> DIRECTIONS FOR THIS TASK:
Reproduce every line of the records below verbatim, leaving out the pictures.

> ITEMS:
— Start —

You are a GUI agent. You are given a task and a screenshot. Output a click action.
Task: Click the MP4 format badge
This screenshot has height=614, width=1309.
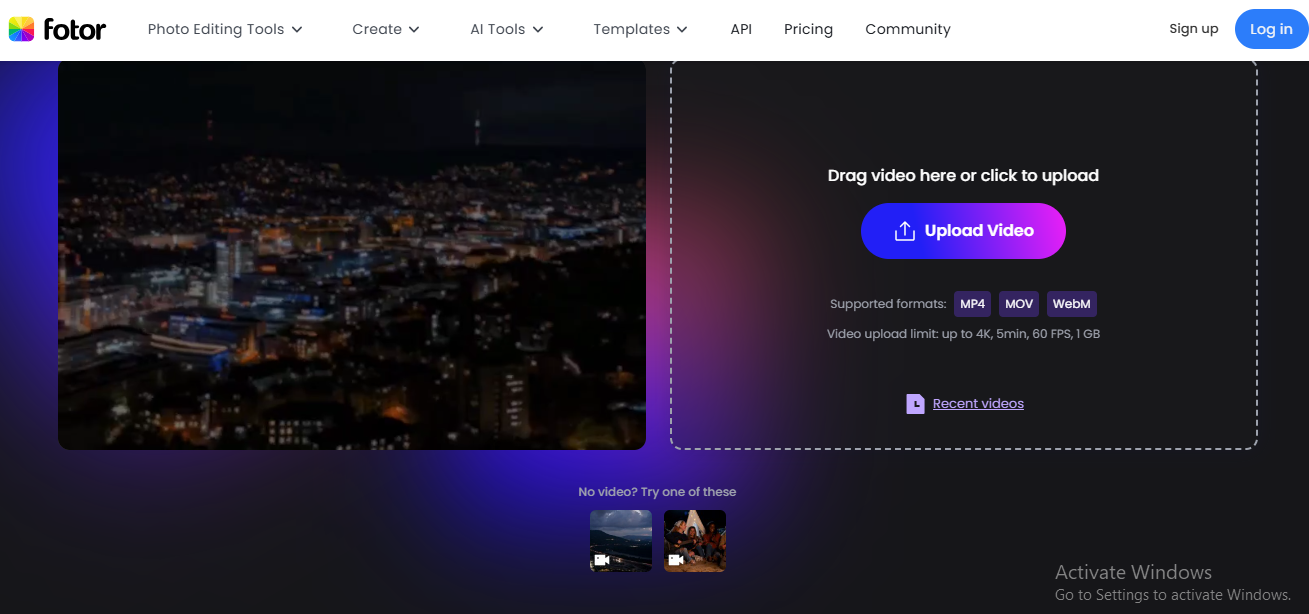pyautogui.click(x=972, y=304)
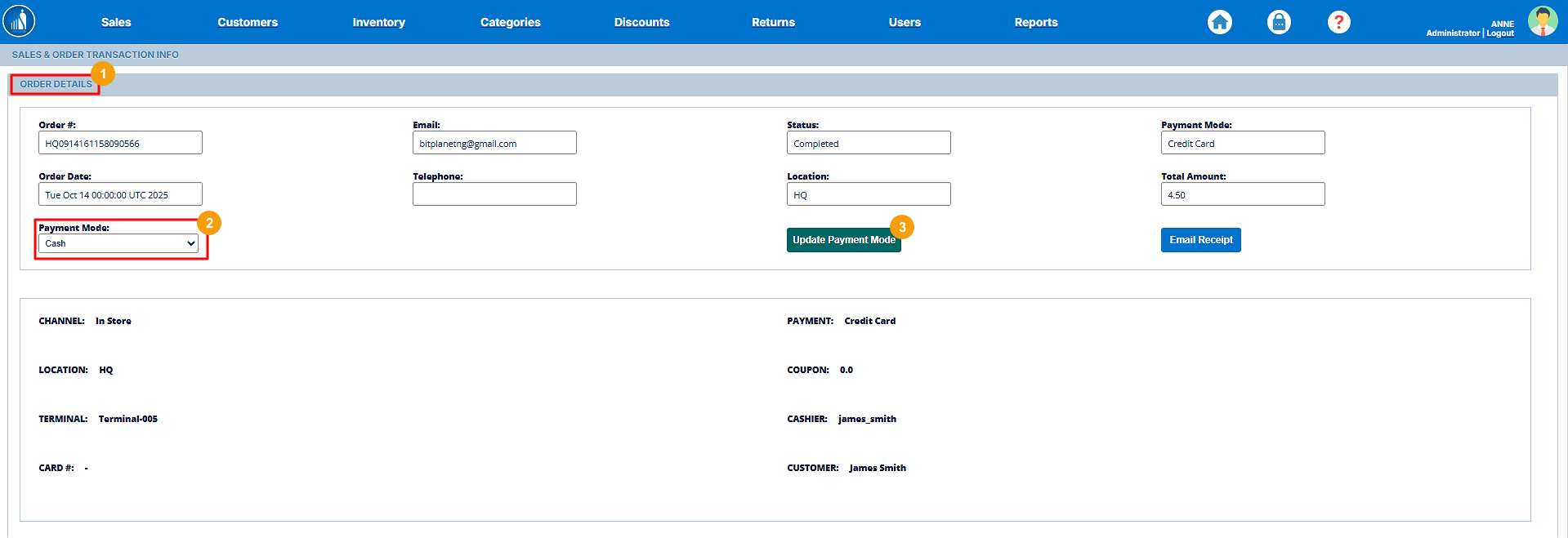Open the Reports menu
Viewport: 1568px width, 538px height.
coord(1036,22)
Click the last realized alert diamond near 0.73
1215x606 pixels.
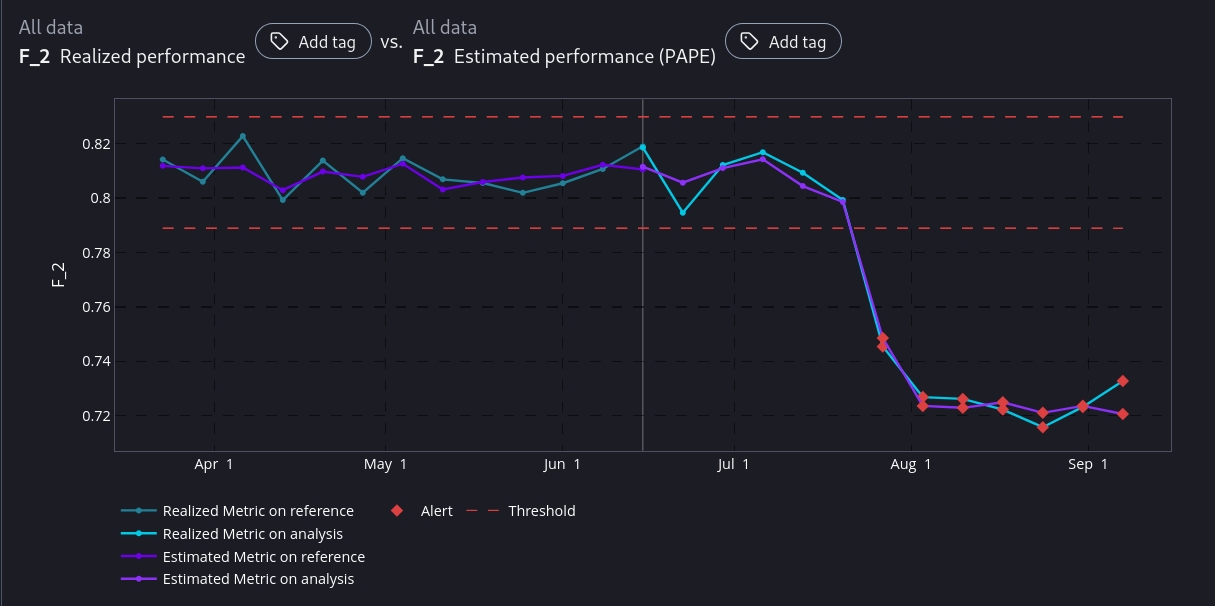pyautogui.click(x=1123, y=381)
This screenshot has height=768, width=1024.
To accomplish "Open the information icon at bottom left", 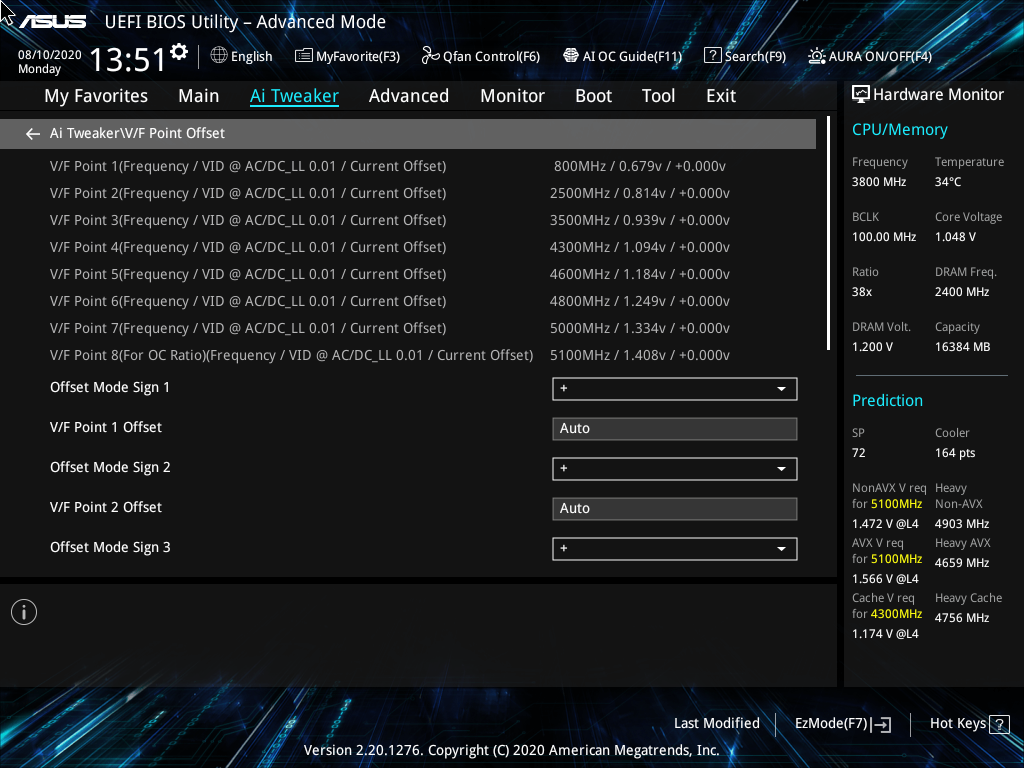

— End —

> RESPONSE:
You are a GUI agent. You are given a task and a screenshot. Output a click action.
Task: Click the MP4 format badge
This screenshot has height=614, width=1309.
pyautogui.click(x=972, y=304)
Open the Reports menu
Viewport: 1568px width, 538px height.
coord(1036,22)
Click the last realized alert diamond near 0.73
1215x606 pixels.
pyautogui.click(x=1123, y=381)
This screenshot has height=768, width=1024.
To accomplish "Open the information icon at bottom left", 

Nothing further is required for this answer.